Covestro reportedly offered 60 Euros per share in takeover talks
Abu Dhabi, UAE – Oilprice.com is reporting that Abu Dhabi National Oil Co (ADNOC) has signaled a willingness to raise its informal offer to 60 euros per share for a valuation of $12.6 billion for German plastics and chemicals maker Covestro. The latest offer would represent a premium of nearly 30% to Covestro’s closing share price. ADNOC last raised its informal offer to 57 euros per share in July, although no final decision has yet been made.

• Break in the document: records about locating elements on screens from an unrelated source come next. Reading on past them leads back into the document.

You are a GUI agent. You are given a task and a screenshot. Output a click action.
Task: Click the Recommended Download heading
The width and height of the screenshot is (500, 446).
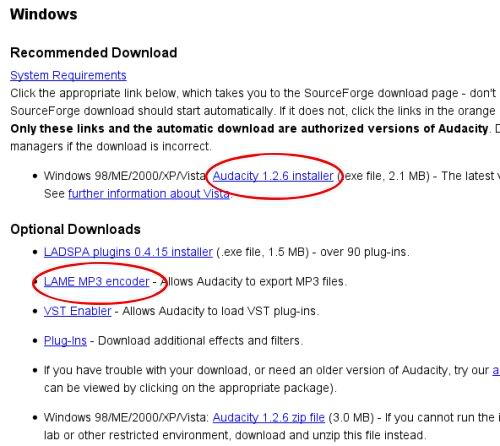(x=94, y=53)
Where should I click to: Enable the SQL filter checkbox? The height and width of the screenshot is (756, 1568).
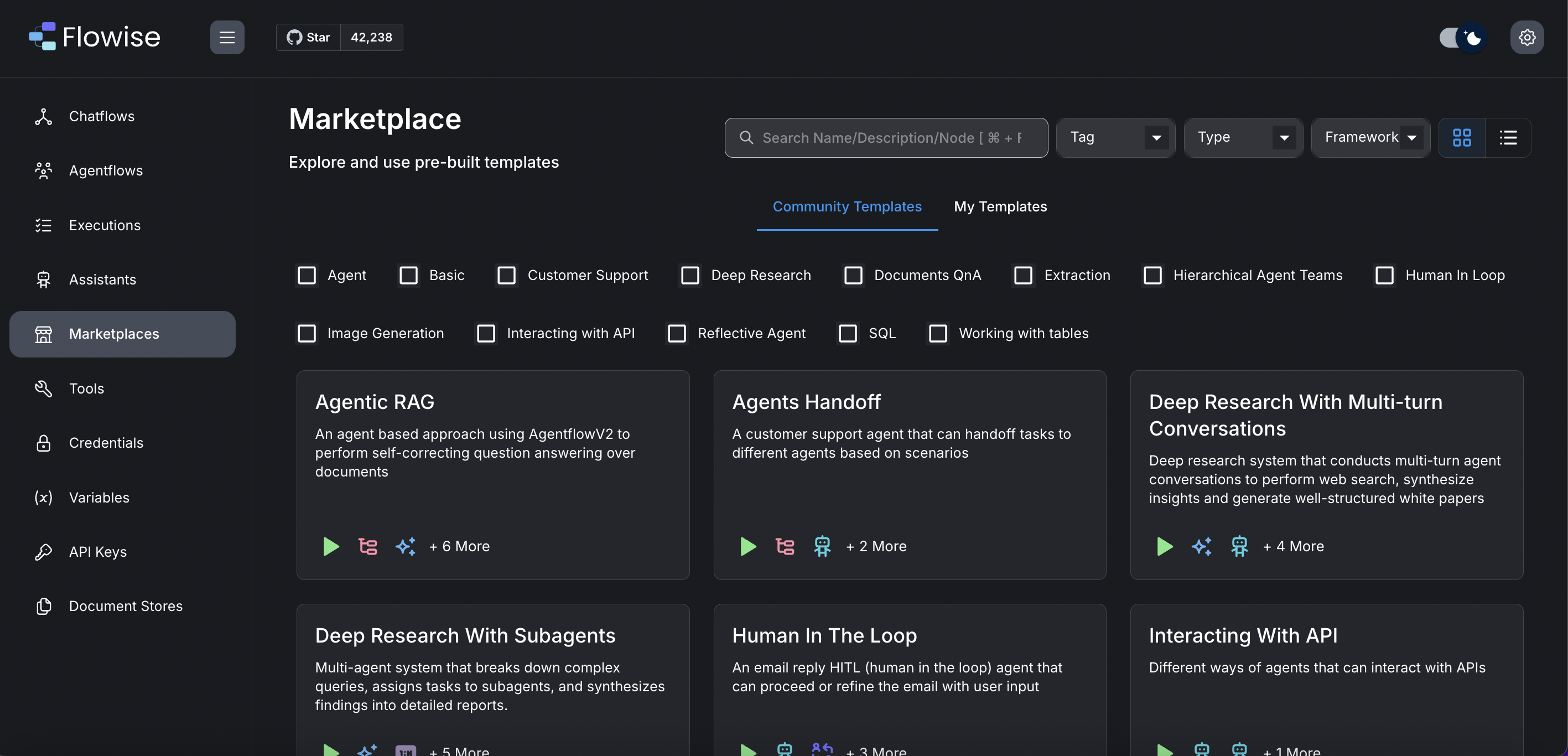click(847, 333)
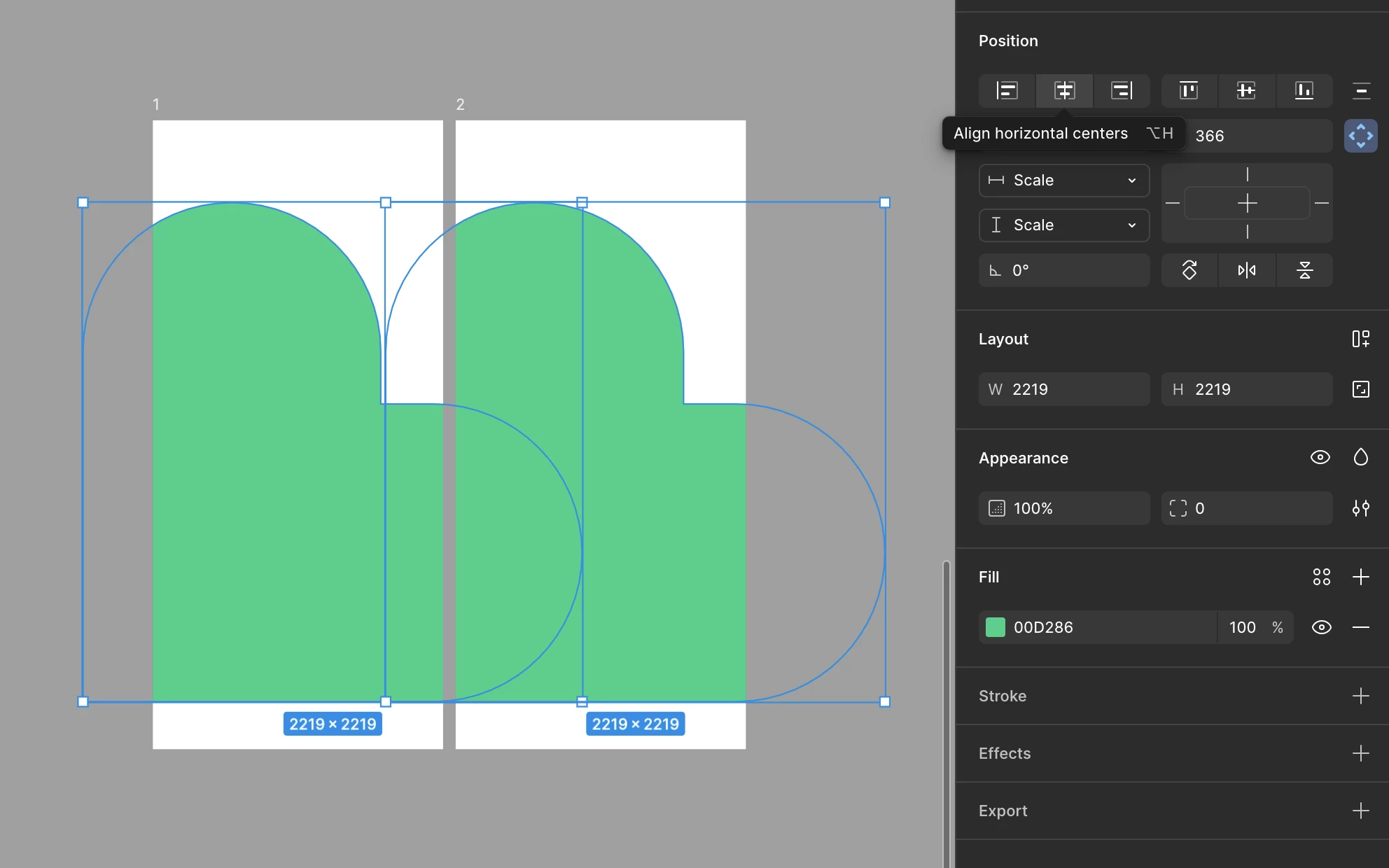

“It’s been a pretty dramatic downturn. With chemicals oversupplied right now, large oil companies will find other areas to invest in,” Joseph Chang, a New York-based analyst at ICIS, has told Bloomberg.
Over the past decade, Big Oil has relied on petrochemicals as a growth engine, acting as a hedge when oil and gas prices drop and a long-term growth driver in the transition to clean energy. Previously, several Wall Street analysts predicted that oil demand will actually grow over the coming decades primarily driven by petrochemicals demand growth. Indeed, Energy Intelligence is not the only bull here. No less than 10 organizations, including OPEC, Exxon Mobil Corp., and the Energy Information Administration (EIA), have predicted that global oil demand will actually grow over the next few decades and not shrink as most analysts have forecast.